# Task requirements
This exercise needs all of the entries set down again, exactly as they read.

# The data

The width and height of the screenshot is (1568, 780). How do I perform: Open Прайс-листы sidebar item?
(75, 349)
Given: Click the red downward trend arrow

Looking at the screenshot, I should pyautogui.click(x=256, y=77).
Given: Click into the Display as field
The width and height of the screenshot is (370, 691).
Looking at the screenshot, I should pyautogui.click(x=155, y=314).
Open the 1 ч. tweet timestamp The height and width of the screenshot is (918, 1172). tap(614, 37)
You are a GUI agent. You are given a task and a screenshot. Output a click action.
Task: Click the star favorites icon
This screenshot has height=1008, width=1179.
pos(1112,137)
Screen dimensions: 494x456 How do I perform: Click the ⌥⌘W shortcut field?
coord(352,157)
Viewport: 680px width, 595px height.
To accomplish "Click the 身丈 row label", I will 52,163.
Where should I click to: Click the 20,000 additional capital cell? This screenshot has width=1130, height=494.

# Reply
The width and height of the screenshot is (1568, 780). How do I perform: Open Прайс-листы sidebar item?
(75, 349)
Given: Click the red downward trend arrow

Looking at the screenshot, I should pyautogui.click(x=256, y=77).
Given: Click into the Display as field
The width and height of the screenshot is (370, 691).
Looking at the screenshot, I should pyautogui.click(x=155, y=314).
Open the 1 ч. tweet timestamp The height and width of the screenshot is (918, 1172). tap(614, 37)
You are a GUI agent. You are given a task and a screenshot. Output a click action.
Task: Click the star favorites icon
This screenshot has height=1008, width=1179.
pos(1112,137)
Screen dimensions: 494x456 How do I perform: Click the ⌥⌘W shortcut field?
coord(352,157)
Viewport: 680px width, 595px height.
To accomplish "Click the 身丈 row label", I will 52,163.
Where should I click to: Click the 20,000 additional capital cell? This screenshot has width=1130, height=494.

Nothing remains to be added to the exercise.